The Congressional Budget Office (CBO) has urged lawmakers to commission fresh research on the No Surprises Act, citing evidence that the law may be contributing to higher overall health‑care spending. The request follows a 2021 CBO estimate that the act would lower insurers’ reimbursements to providers, reduce monthly premiums, and cut national health‑care costs.

The No Surprises Act, enacted in 2020 and fully implemented in 2022, was designed to protect patients from unexpected out‑of‑network medical bills. It created an Independent Dispute Resolution (IDR) process in which a provider and an insurer submit proposed payment amounts for a service, and a government‑certified arbiter selects one of the two amounts. The law also aimed to encourage providers to join insurers’ networks by limiting the financial leverage they could exercise.

Recent data, however, suggest that the IDR mechanism may be working in favor of providers. According to the CBO, hospitals, medical groups and other providers win more than eight in ten disputes over out‑of‑network bills and receive payouts that are often three to four times higher than comparable in‑network rates. In the first half of 2025 alone, providers filed 1.2 million disputes, a sharp increase from the 17,000 cases the government expected annually when the law was enacted.

The agency notes that while fewer than 0.05 % of claims enter arbitration, the high win rate—88 % for providers—could influence broader market dynamics. “If providers can systematically secure large payments through the IDR process, they have an incentive to remain out of network or demand higher in‑network rates,” the CBO wrote. The agency warned that such incentives could drive up negotiated prices, raise commercial insurance premiums, and ultimately increase federal deficits.

Insurer groups have seized on the CBO’s findings to argue that the IDR process needs reform. Chris Bond, a spokesperson for the Association of Health Insurance Plans (AHIP), said in a statement that “provider‑driven abuse of the No Surprises Act is adding billions in wasteful spending and raising healthcare costs for everyone.” Bond added that policy action is required to address “flawed incentives in the Independent Dispute Resolution process and protect consumers from unconscionable price gouging by some private‑equity‑backed providers and IDR middlemen.”

The CBO’s call for updated research comes after the federal government finalized new regulations aimed at improving IDR, including measures to prevent ineligible disputes from entering the system. Payers, however, contend that the rule does not go far enough to curb provider gaming.

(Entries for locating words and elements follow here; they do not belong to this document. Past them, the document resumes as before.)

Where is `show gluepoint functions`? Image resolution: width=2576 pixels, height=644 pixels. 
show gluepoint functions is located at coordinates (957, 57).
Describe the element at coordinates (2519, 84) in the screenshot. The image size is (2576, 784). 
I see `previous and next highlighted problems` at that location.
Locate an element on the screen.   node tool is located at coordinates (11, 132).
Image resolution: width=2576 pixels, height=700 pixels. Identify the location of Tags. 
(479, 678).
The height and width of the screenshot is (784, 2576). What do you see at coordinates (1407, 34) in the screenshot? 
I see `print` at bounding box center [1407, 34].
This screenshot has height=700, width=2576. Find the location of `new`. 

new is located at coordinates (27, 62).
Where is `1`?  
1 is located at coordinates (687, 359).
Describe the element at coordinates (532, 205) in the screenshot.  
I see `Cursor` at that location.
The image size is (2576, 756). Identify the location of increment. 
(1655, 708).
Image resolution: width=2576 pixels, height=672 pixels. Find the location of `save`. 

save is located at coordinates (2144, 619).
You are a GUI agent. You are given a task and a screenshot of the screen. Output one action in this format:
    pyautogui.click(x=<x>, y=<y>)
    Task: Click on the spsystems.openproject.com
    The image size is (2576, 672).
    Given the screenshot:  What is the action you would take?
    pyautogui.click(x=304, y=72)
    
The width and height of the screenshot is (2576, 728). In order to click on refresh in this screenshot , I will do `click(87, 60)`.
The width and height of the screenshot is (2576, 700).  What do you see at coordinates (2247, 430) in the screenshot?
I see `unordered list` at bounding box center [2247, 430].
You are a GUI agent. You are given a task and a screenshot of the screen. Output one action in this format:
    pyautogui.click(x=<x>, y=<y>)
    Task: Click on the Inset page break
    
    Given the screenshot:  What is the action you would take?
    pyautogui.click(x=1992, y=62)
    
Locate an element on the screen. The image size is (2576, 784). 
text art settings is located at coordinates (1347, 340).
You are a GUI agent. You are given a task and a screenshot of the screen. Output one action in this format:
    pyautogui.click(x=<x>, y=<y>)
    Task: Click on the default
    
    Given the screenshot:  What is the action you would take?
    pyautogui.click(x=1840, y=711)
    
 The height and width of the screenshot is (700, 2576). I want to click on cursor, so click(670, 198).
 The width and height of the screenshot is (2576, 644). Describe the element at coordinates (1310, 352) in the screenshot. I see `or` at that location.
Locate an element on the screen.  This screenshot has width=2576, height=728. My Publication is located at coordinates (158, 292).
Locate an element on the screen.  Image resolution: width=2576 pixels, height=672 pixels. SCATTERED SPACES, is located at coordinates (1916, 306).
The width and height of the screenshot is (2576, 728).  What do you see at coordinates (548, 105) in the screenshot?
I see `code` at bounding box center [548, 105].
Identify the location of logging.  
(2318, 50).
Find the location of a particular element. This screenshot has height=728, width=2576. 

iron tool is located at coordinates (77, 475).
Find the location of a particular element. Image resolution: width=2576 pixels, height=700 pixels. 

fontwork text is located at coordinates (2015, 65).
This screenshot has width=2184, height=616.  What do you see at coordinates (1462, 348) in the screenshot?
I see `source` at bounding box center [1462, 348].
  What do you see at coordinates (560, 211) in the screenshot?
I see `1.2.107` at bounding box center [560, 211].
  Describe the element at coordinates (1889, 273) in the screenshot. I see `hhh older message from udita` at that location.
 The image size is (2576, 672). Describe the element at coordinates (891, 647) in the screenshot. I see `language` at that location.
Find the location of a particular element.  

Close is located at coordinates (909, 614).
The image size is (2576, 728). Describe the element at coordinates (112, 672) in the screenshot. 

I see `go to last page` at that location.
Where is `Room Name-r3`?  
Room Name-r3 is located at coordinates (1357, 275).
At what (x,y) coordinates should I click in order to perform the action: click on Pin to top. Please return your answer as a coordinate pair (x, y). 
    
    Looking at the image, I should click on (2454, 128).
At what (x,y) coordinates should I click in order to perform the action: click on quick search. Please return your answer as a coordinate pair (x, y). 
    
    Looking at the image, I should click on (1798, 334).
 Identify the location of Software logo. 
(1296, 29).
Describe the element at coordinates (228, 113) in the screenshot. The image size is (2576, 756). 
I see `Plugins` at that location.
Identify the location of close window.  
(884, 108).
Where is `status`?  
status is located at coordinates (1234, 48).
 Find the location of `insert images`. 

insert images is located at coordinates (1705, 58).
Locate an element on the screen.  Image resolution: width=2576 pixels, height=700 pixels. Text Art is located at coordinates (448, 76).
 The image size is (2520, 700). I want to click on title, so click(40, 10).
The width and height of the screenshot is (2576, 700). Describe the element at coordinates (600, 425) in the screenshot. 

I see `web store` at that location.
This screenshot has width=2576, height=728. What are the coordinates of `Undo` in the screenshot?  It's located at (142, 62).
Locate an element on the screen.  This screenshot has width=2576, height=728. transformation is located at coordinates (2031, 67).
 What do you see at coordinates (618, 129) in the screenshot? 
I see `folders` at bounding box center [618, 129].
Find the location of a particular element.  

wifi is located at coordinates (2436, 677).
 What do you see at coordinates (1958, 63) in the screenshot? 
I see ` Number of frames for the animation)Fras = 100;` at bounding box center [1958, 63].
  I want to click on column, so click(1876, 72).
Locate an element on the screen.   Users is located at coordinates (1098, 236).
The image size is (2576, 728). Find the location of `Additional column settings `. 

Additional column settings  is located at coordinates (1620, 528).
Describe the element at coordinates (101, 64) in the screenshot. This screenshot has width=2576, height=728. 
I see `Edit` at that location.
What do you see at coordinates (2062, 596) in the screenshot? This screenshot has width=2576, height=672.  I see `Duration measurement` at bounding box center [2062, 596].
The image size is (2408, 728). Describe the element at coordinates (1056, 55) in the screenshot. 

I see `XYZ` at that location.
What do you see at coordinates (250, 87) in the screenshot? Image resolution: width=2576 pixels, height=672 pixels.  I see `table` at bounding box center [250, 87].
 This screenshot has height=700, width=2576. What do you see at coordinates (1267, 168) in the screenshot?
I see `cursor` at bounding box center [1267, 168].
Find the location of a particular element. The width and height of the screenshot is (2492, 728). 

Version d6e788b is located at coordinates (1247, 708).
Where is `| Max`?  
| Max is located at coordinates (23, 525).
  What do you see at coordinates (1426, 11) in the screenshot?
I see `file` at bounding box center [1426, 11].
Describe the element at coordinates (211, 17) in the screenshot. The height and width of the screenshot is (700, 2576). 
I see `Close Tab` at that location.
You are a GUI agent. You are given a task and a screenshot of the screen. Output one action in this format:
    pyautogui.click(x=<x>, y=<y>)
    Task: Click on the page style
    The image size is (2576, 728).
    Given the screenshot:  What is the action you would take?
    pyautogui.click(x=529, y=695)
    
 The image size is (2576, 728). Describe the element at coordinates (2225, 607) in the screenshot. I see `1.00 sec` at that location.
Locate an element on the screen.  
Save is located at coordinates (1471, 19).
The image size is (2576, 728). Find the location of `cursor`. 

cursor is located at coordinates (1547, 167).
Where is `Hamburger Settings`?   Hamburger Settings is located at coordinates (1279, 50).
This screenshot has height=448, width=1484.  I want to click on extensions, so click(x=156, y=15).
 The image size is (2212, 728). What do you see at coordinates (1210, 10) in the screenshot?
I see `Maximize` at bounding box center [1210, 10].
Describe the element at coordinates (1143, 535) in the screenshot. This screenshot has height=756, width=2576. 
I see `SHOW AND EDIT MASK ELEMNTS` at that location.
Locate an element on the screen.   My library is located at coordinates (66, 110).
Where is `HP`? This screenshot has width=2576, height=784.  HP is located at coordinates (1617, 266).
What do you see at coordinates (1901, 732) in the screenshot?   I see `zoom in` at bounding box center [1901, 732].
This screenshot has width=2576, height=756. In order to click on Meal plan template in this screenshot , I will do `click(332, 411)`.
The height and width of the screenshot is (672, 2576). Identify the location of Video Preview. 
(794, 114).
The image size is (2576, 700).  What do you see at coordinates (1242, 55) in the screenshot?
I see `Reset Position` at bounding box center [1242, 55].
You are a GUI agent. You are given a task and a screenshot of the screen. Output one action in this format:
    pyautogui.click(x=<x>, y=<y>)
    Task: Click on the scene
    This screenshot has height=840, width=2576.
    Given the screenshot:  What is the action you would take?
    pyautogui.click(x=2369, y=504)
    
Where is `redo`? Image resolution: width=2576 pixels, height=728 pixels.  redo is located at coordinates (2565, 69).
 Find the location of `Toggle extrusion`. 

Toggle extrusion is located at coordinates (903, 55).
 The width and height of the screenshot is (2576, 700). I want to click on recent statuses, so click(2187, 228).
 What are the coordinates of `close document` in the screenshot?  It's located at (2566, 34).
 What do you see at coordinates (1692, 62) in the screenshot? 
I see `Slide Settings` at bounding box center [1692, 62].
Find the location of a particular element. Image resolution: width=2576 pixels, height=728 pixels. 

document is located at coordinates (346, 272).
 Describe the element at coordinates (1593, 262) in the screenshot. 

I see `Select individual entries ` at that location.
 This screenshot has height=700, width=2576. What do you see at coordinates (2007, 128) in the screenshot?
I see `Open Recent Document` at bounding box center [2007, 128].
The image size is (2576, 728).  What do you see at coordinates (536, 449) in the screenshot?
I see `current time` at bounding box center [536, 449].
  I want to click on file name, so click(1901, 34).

Congressional interest in the issue has been limited, but the CBO’s recommendation signals that the problem has not been fully addressed. The agency’s analysis suggests that the No Surprises Act, intended as a deficit‑reducer, may be having the opposite effect.

The current situation remains unresolved. The CBO’s request for further study is pending, and no new legislation has been introduced to modify the IDR framework. Insurers, providers, and advocacy groups continue to debate the balance between protecting patients from surprise bills and preventing excessive payouts that could inflate overall health‑care costs.

In the coming months, lawmakers will likely review the CBO’s findings and consider whether additional regulatory or legislative action is warranted. The outcome of that review will determine whether the No Surprises Act’s intended savings can be realized without unintended cost increases.